> **GOAL**:
Please condense the paragraph beginning "a C1-C20 alkylene group" in the Formulae 1, 2-1, and 2-2 excerpt below, keeping its main facts.

> **DOCUMENT EXCERPT**:
* * * *
In one or more embodiments, in Formulae 1, 2-1, and 2-2, L1 to L4 and W1 to W4 may each independently be:

a single bond; or

a C1-C20 alkylene group, a cyclopentene group, a cyclohexane group, a cyclohexene group, a benzene group, a naphthalene group, an anthracene group, a phenanthrene group, a triphenylene group, a pyrene group, a chrysene group, a cyclopentadiene group, a 1,2,3,4-tetrahydronaphthalene group, a thiophene group, a furan group, an indole group, a benzoborole group, a benzophosphole group, an indene group, a benzosilole group, a benzogermole group, a benzothiophene group, a benzoselenophene group, a benzofuran group, a carbazole group, a dibenzoborole group, a dibenzophosphole group, a fluorene group, a dibenzosilole group, a dibenzogermole group, a dibenzothiophene group, a dibenzoselenophene group, a dibenzofuran group, a dibenzothiophene 5-oxide group, a 9H-fluorene-9-one group, a dibenzothiophene 5,5-dioxide group, an azaindole group, an azabenzoborole group, an azabenzophosphole group, an azaindene group, an azabenzosilole group, an azabenzogermole group, an azabenzothiophene group, an azabenzoselenophene group, an azabenzofuran group, an azacarbazole group, an azadibenzoborole group, an azadibenzophosphole group, an azafluorene group, an azadibenzosilole group, an azadibenzogermole group, an azadibenzothiophene group, an azadibenzoselenophene group, an azadibenzofuran group, an azadibenzothiophene 5-oxide group, an aza-9H-fluorene-9-one group, an azadibenzothiophene 5,5-dioxide group, a pyridine group, a pyrimidine group, a pyrazine group, a pyridazine group, a triazine group, a quinoline group, an isoquinoline group, a quinoxaline group, a quinazoline group, a phenanthroline group, a pyrrole group, a pyrazole group, an imidazole group, a triazole group, an oxazole group, an iso-oxazole group, a thiazole group, an isothiazole group, an oxadiazole group, a thiadiazole group, a benzopyrazole group, a benzimidazole group, a benzoxazole group, a benzothiazole group, a benzoxadiazole group, a benzothiadiazole group, a 5,6,7,8-tetrahydroisoquinoline group, a 5,6,7,8-tetrahydroquinoline group, an adamantane group, a norbornane group, or a norbornene group, each unsubstituted or substituted with at least one R10a.
* * * *
> **DATA PROVIDED**:
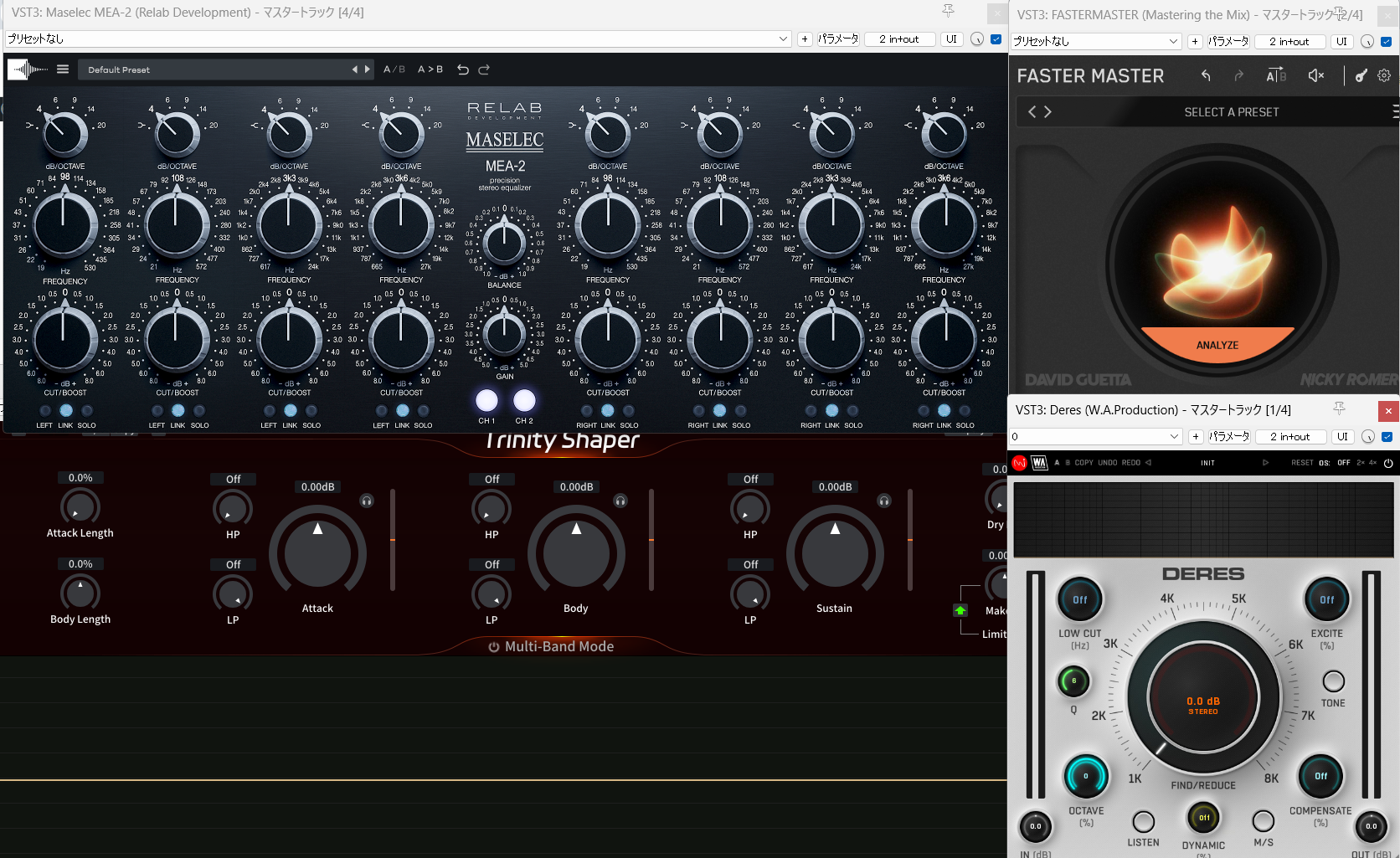This screenshot has height=858, width=1400.
Task: Click the headphone solo icon beside Attack
Action: [367, 501]
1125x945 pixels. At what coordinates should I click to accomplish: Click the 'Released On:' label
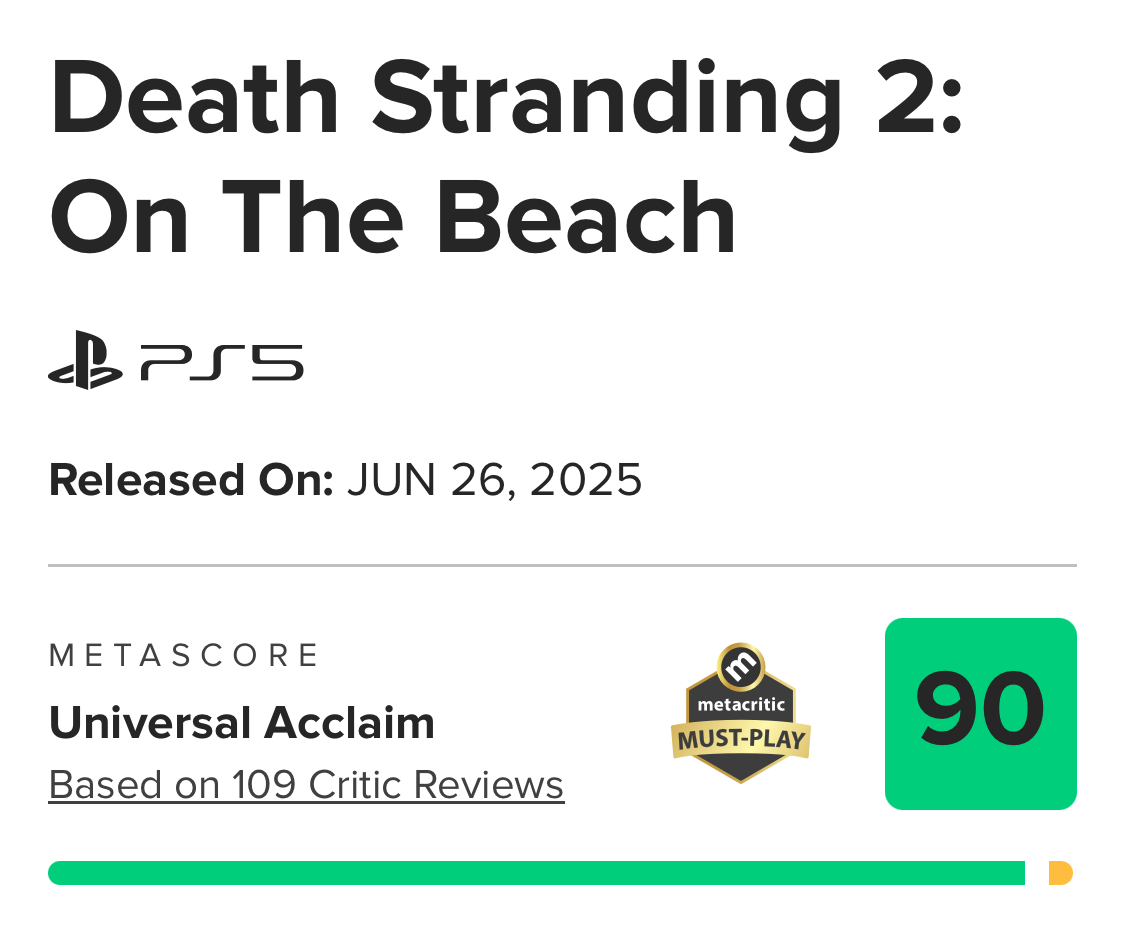(x=191, y=480)
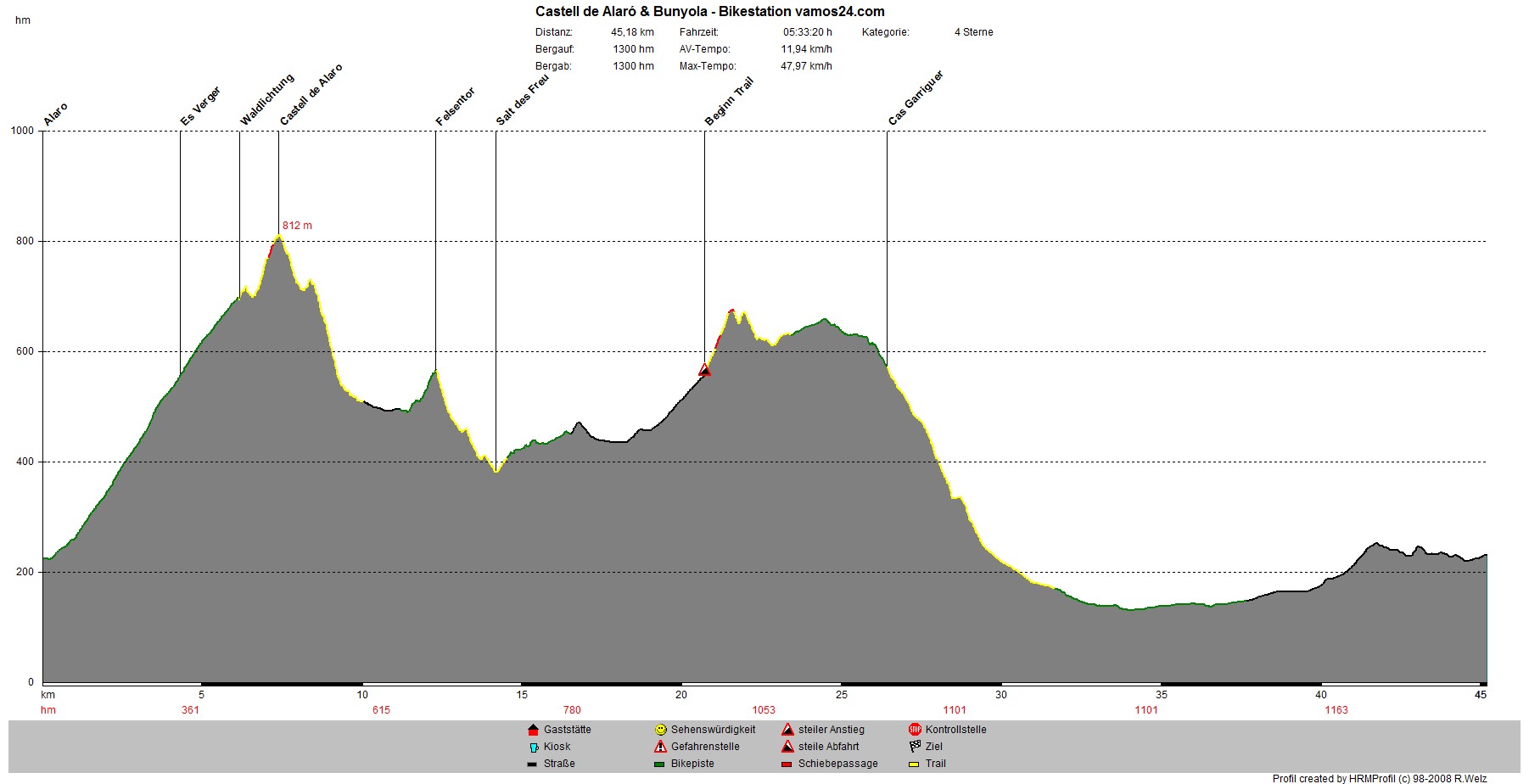Click the Gaststätte house icon in legend
This screenshot has height=784, width=1529.
(533, 730)
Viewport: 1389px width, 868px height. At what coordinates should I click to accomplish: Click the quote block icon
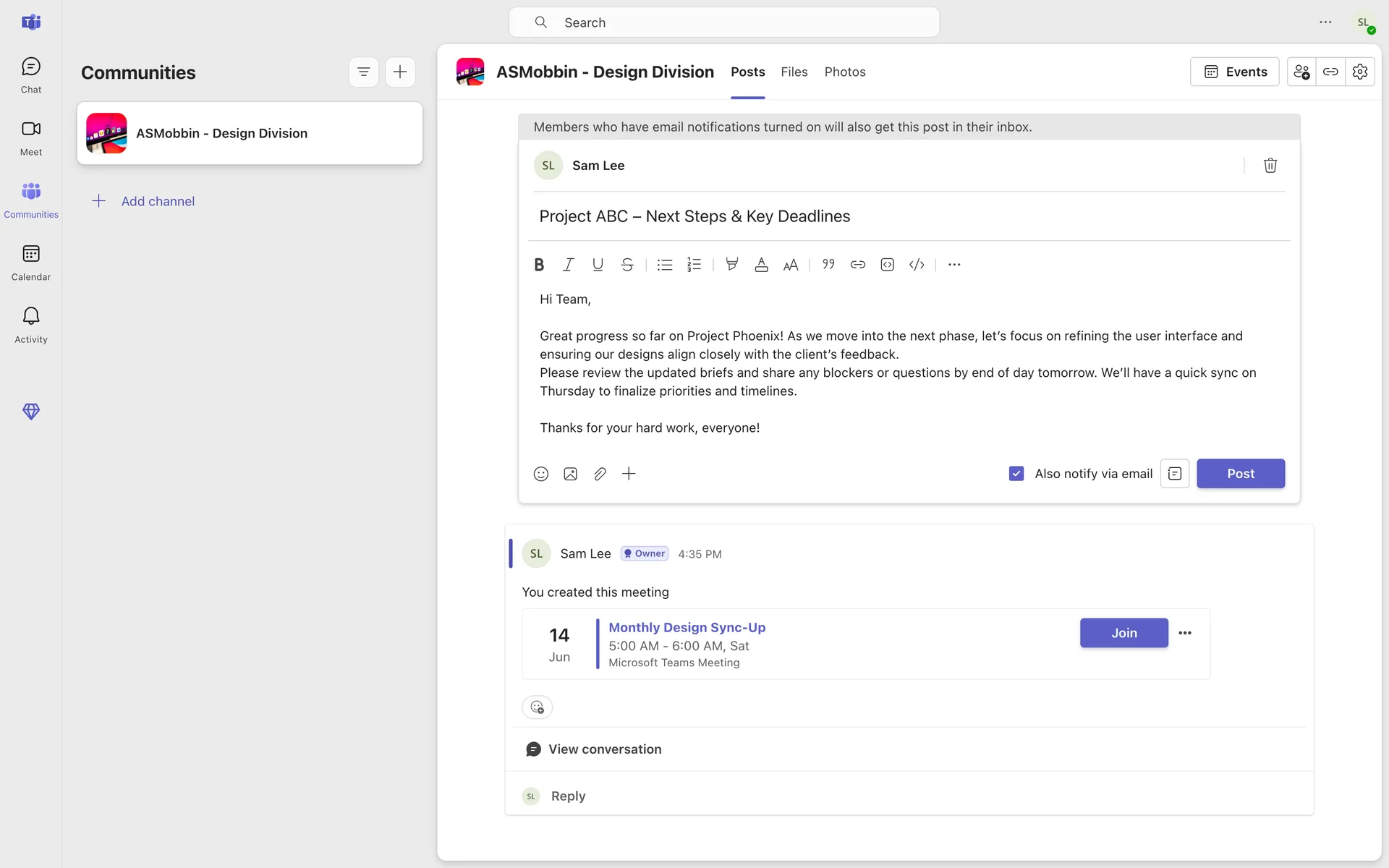(828, 265)
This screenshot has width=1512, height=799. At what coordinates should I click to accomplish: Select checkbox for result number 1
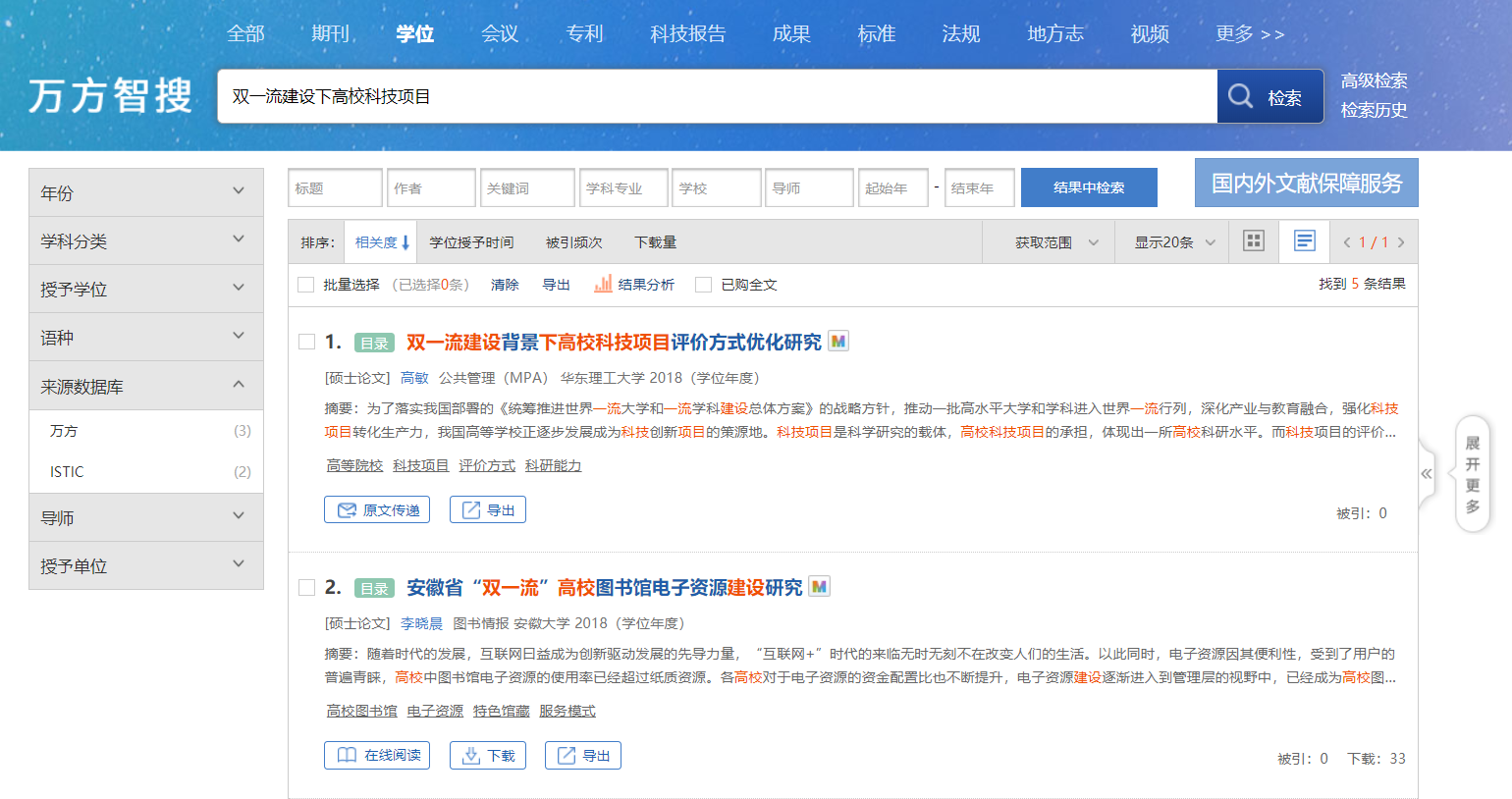[x=306, y=342]
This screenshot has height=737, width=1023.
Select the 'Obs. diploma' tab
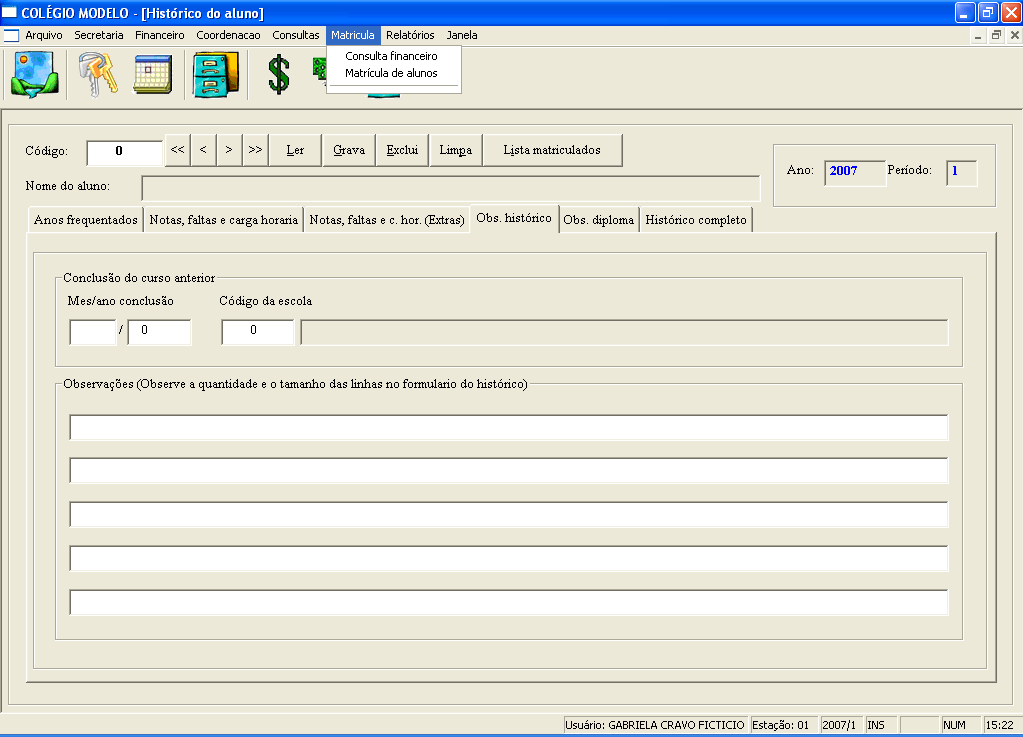click(x=599, y=220)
* * * *
> **REPLY**:
Each may be a C1-C20 alkylene group or one of many ring groups, each unsubstituted or substituted with at least one R10a. The ring groups include:
- cyclopentene, cyclohexane, cyclohexene, and cyclopentadiene
- benzene, naphthalene, anthracene, phenanthrene, triphenylene, pyrene, and chrysene
- thiophene, furan, indole, indene, carbazole, fluorene, benzofuran, benzothiophene, dibenzofuran, and dibenzothiophene (also as its 5-oxide and 5,5-dioxide), plus boron, phosphorus, silicon, germanium, and selenium counterparts such as benzoborole, dibenzophosphole, benzosilole, dibenzogermole, and benzoselenophene
- aza versions of these, such as azaindole, azacarbazole, azafluorene, and azadibenzofuran
- pyridine, pyrimidine, pyrazine, pyridazine, triazine, quinoline, isoquinoline, quinoxaline, quinazoline, and phenanthroline
- pyrrole, pyrazole, imidazole, triazole, oxazole, iso-oxazole, thiazole, isothiazole, oxadiazole, and thiadiazole, along with benzo forms such as benzimidazole and benzothiazole
- 1,2,3,4-tetrahydronaphthalene, 5,6,7,8-tetrahydroisoquinoline, and 5,6,7,8-tetrahydroquinoline
- adamantane, norbornane, and norbornene